Disformes alcateias de homo sapiens conglomeram-se em trajes mínimos pelos bosques, pelos latifúndios de um Paredes de Coura onde somos nómadas sem remédio, desgraçados que pensam ter graça, desgrenhados barbudos num pandemónio de calções às flores, havaianas dos chineses que decrépitas contracenam com t-shirts de Tame Impala num camaleónico final de tarde onde todos são garbosamente lúbricos de garrafa na mão e maço de tabaco noutra, fuma-se má droga em Portugal e a música dos peixe:avião agonia-me, sucos gástricos desprendem-se-me esófago acima a cada palmada nas nádegas mortas de Radiohead, controla-te, não penses no zarolho do Thom Yorke agora, almocreves que trazem às costas um rock desfeito em pechisbeque, que pasmaceira, não entendo, se calhar vou ao contentor da Vodafone.fm perguntar, o consumidor tem direito a ser esclarecido, bato no vidro, mas eles estão muito entretidos numa conversa muda entre dúzias de sonâmbulas playlists automáticas.
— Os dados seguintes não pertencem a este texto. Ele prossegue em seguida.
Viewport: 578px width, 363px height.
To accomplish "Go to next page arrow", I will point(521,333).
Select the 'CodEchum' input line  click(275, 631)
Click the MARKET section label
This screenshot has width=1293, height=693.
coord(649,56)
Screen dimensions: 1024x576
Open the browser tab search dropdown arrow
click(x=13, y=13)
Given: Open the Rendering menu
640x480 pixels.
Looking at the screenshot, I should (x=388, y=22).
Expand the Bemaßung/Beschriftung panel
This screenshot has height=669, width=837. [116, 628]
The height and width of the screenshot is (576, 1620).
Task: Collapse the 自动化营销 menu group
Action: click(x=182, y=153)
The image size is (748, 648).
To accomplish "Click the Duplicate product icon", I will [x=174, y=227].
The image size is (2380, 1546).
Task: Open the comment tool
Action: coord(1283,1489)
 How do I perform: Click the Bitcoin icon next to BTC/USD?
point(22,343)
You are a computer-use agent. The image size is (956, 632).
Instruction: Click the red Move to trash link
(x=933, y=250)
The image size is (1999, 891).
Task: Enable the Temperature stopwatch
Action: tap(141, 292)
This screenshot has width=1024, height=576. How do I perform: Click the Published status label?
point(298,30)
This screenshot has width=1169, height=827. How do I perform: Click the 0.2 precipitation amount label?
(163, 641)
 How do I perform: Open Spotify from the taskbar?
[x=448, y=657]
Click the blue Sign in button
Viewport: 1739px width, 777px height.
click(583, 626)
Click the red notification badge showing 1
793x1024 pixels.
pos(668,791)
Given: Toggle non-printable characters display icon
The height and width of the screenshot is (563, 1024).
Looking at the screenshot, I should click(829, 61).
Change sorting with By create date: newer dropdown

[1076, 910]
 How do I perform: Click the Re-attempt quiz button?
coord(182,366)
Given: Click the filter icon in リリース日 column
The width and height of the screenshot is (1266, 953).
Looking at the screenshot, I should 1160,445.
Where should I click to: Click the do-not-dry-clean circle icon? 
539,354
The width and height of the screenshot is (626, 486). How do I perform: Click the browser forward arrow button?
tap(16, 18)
Fujo para ir ter com os Pond, cães de loiça psicadélica que vão rasgando com os dentes a inocência daquele palco, os meus amigos, apertados num corrimão de carne humana, aprovam com o polegar, mas eu não confio em bêbados, cavalgam os australianos escarpas de cogumelos raiados, parecem saídos de um chá das cinco que deu para o torto, trocaram-lhes a framboesa por mescalina e agora é vê-los com sede de travestismo psíquico usando a roupa interior dos maninhos Tame Impala, um transitivo espiritual em cada guitarra ecuménica, um verbo exótico que só se compreende na realidade austral, está gente que fode!, uma concentração radical de feromonas e jogos de poder não declarados, cheira a fritos, toda a gente se esqueceu do Steve Gunn ao lume e não sou eu que vou lá buscá-lo, vai tu, agora é deixar arder e esperar que a noite se sindicalize na luta estilosa de White Fence.

Há qualquer coisa de encantadoramente podre subjacente ao frenesim inconsciente do Tim Presley, gajo que amarra a guitarra ao pescoço como se lhe fosse coleira, um proletário pela nicotina termodinâmica que lhe enche os pulmões de tesão, um hipopótamo que se julga pantera, poderia competir em horário nobre com o tigre português, um one-man show ou um one-trick pony conforme as leis de mercado, procura e oferta, elásticos rés maiores que têm o sangue rubro da carne viva, o guia prático para descobrir o que é que os amigos do Ty Segall escondem no bolso de trás, parece branco, e branco é o Father John Misty, esse impostor de Jim Morrison, com tiques salvíficos, mate, guarda isso para ti, não me esfregues os tomates na cara, folk com a sensibilidade de um tijolo feito por um tipo que se convenceu que agora no século XXI é que vai ser pá, vou ser o Fela Kuti dos burgueses com um compound cheio de mamas ao natural e uma alergia unipolar a giletes, eu e o Liam rimo-nos deste bartolo por engomar enquanto vemos quanto tempo falta para os Iceage voltarem a provar que são a melhor coisa a sair da Dinamarca desde o Peter Schmeichel.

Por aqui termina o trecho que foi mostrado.